## Start

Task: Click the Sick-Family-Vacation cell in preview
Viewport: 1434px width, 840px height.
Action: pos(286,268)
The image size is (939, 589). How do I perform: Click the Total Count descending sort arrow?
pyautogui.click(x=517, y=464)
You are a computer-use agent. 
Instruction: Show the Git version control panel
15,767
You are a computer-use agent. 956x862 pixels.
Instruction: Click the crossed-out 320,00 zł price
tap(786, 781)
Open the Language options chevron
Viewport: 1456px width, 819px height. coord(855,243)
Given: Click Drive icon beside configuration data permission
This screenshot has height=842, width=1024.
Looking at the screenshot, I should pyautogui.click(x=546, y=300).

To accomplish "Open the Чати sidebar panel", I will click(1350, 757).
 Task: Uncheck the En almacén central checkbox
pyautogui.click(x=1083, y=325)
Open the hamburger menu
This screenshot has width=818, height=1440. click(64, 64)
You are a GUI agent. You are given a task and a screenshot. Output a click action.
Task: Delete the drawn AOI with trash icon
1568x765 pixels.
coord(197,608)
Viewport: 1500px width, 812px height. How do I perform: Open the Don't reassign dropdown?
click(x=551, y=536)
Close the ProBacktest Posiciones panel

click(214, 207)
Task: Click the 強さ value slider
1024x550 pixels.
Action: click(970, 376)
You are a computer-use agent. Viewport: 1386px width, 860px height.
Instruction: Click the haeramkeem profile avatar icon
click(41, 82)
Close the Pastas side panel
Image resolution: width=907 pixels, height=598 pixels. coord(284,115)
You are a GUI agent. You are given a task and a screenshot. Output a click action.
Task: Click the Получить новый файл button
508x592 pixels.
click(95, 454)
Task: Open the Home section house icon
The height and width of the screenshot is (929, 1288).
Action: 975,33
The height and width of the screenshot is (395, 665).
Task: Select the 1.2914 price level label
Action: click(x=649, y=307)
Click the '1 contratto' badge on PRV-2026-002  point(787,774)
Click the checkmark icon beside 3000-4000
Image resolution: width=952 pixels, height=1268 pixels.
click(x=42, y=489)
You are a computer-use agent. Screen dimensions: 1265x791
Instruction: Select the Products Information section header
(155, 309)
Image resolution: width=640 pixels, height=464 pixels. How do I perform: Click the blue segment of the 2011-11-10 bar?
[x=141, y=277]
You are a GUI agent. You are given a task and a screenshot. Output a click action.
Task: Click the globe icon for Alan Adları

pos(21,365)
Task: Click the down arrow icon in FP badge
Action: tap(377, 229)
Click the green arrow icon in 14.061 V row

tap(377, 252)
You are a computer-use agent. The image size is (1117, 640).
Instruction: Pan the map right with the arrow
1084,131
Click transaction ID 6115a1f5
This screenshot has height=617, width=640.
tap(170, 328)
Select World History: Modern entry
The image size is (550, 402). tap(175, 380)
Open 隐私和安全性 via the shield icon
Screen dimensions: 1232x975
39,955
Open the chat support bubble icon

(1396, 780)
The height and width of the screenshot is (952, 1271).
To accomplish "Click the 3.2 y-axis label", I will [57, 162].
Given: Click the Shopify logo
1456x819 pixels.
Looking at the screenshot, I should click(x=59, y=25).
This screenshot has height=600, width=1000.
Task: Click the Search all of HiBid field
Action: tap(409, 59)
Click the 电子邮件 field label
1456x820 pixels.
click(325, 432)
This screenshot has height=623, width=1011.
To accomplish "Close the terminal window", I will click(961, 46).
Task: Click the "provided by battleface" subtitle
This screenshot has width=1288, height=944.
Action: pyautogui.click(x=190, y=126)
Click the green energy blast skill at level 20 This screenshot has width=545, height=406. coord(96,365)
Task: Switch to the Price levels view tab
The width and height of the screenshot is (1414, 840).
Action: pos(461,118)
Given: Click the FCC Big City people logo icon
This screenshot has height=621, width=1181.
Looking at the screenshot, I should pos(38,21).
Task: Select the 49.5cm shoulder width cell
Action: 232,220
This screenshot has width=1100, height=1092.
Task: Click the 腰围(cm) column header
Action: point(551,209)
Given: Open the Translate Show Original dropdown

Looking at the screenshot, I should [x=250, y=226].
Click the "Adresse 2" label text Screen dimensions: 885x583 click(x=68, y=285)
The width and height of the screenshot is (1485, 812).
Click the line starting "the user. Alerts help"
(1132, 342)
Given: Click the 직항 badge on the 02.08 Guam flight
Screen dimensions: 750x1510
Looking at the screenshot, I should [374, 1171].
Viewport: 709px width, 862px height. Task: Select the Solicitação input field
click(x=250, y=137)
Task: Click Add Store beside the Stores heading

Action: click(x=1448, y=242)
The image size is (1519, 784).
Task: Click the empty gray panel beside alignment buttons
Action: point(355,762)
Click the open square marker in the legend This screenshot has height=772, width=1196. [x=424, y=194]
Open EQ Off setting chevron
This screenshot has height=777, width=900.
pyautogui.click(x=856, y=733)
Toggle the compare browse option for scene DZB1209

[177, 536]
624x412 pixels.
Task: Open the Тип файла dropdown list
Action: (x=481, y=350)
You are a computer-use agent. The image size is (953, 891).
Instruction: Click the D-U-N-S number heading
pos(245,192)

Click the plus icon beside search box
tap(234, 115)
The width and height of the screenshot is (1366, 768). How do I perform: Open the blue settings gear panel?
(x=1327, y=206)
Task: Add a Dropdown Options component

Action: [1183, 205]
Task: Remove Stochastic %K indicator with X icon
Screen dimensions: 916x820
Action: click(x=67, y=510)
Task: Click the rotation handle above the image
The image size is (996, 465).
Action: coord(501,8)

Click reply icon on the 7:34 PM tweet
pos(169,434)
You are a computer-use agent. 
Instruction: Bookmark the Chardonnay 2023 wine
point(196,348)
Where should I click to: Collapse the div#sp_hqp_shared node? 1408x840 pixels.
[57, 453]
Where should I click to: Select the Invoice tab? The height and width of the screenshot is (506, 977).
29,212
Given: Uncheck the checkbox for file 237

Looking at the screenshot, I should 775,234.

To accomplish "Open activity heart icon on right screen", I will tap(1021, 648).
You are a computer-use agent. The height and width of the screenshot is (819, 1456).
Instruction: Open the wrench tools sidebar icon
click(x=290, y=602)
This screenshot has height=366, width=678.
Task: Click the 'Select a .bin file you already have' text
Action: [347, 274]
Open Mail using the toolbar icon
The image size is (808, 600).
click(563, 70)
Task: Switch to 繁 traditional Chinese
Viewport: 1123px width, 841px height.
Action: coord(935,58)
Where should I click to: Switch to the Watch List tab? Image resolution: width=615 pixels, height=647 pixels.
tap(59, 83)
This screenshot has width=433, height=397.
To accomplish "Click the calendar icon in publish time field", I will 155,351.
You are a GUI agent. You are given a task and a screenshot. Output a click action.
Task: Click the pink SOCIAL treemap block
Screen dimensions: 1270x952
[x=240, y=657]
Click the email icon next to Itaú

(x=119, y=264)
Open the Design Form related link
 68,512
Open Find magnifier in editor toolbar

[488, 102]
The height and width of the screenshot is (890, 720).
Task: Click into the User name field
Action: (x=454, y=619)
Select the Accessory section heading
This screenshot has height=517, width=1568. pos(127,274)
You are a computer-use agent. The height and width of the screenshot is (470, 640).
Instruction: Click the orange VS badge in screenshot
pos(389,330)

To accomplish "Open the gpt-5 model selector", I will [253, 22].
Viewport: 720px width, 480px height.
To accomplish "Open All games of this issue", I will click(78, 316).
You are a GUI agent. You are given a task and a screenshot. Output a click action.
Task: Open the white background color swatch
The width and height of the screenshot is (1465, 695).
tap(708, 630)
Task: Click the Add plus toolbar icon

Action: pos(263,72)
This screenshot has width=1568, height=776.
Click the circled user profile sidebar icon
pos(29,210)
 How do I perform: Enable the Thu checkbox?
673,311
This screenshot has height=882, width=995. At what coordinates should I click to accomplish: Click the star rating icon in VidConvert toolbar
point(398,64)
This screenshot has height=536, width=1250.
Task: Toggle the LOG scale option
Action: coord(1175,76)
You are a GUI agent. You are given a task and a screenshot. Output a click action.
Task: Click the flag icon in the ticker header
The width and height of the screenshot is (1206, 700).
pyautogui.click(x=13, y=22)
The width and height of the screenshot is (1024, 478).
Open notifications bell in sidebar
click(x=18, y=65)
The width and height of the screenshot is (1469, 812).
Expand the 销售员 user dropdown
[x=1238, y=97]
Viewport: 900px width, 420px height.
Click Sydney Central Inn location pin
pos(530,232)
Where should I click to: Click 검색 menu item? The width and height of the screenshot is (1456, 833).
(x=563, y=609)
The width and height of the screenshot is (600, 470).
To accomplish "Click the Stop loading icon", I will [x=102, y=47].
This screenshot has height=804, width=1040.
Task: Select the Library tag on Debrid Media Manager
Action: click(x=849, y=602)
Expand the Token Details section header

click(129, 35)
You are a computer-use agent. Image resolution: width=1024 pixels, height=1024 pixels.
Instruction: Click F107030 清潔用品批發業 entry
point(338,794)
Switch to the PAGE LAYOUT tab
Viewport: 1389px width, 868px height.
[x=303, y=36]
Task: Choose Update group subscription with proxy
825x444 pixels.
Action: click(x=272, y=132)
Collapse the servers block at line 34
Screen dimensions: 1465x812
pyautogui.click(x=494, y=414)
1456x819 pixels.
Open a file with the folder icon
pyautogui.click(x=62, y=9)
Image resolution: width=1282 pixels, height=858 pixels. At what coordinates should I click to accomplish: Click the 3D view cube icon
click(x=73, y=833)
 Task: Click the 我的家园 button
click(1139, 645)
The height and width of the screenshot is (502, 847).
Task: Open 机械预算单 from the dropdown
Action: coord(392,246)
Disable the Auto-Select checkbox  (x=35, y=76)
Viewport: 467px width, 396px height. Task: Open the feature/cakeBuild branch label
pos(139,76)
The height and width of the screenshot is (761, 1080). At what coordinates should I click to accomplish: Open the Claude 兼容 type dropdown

## End

Problem requirements: Copy out the records above exactly, covering only the part that opens with the line containing "Open the hamburger menu" and closes with the line containing "coord(197,608)", both of those lines included.

Final result:
Open the hamburger menu
This screenshot has width=818, height=1440. click(64, 64)
You are a GUI agent. You are given a task and a screenshot. Output a click action.
Task: Delete the drawn AOI with trash icon
1568x765 pixels.
coord(197,608)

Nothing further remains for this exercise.